Ansible Error Handling Lab

Error handling is a critical aspect of robust automation. Ansible provides several mechanisms to control how your playbooks respond to failures, define what constitutes a failure or change, and recover gracefully from unexpected conditions. Understanding these tools allows you to create resilient automation that can handle real-world scenarios effectively.

Goals

Lab Setup

  1. Ensure you are in the ciq-basics directory

  2. Create a folder for this lab, let’s call it lab04

You are now ready to start the lab.

Understanding Failed When

The failed_when directive allows you to define custom conditions that determine when a task should be considered failed, regardless of the command’s exit code.

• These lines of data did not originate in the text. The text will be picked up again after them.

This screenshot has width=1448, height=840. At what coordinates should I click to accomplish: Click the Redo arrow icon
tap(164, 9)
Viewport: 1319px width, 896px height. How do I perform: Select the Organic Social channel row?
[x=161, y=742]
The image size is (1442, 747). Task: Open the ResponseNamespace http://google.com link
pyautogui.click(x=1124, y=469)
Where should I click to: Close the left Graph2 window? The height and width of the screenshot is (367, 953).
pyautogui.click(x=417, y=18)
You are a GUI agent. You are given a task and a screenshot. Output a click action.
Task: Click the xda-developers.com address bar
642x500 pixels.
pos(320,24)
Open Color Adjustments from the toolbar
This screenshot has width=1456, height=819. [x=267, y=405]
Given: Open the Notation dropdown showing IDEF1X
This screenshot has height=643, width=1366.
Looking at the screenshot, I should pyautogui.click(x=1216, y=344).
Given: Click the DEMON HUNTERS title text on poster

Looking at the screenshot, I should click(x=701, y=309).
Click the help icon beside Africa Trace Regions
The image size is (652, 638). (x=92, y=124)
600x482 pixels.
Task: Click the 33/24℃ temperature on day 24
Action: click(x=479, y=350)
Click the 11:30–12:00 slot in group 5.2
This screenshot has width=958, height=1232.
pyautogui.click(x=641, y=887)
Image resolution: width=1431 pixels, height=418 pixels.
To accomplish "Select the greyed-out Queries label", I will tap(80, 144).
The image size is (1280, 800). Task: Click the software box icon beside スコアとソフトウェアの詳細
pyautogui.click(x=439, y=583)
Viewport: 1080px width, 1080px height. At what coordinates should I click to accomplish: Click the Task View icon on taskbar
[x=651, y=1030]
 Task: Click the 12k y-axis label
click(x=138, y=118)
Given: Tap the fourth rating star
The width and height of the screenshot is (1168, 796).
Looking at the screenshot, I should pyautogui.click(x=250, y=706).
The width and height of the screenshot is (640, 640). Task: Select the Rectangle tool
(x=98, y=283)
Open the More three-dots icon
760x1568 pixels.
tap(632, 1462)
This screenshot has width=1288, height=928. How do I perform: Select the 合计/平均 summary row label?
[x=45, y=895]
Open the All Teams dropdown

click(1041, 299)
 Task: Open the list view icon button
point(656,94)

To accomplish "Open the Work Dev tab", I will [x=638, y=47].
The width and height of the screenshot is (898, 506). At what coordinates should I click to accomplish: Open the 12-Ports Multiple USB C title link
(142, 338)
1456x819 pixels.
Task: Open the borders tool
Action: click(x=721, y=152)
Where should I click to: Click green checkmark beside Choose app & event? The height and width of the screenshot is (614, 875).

  1. Create a playbook called failed_when_demo.yml:
- hosts: all
  gather_facts: false
  tasks:
    - name: Check disk space with custom failure condition
      shell: df -h / | tail -n 1 | awk '{print $5}' | sed 's/%//'
      register: disk_usage
      failed_when: disk_usage.stdout|int > 80
    
    - name: Command that always succeeds but we define failure
      command: echo "Operation completed"
      register: result
      failed_when: "'completed' not in result.stdout"
    
    - name: Check service status with custom failure logic
      shell: systemctl is-active NetworkManager || echo "inactive"
      register: service_status
      failed_when: 
        - service_status.rc != 0
        - "'inactive' in service_status.stdout"
    
    - name: Validate configuration file exists
      stat:
        path: /etc/hosts
      register: config_file
      failed_when: not config_file.stat.exists
    
    - name: Multiple failure conditions
      shell: uptime
      register: uptime_result
      failed_when:
        - uptime_result.rc != 0
        - "'load average' not in uptime_result.stdout"
        - uptime_result.stdout == ""
  1. Execute the playbook and observe how different failure conditions work

Sample Output

    TASK [Check disk space with custom failure condition] **********************
    ok: [localhost]
    
    TASK [Command that always succeeds but we define failure] ******************
    ok: [localhost]
    
    TASK [Check service status with custom failure logic] **********************
    ok: [localhost]
    
    TASK [Validate configuration file exists] **********************************
    ok: [localhost]

Things to try

Controlling Change Detection

The changed_when directive allows you to define when a task should be marked as “changed”, giving you precise control over change detection for idempotent playbooks.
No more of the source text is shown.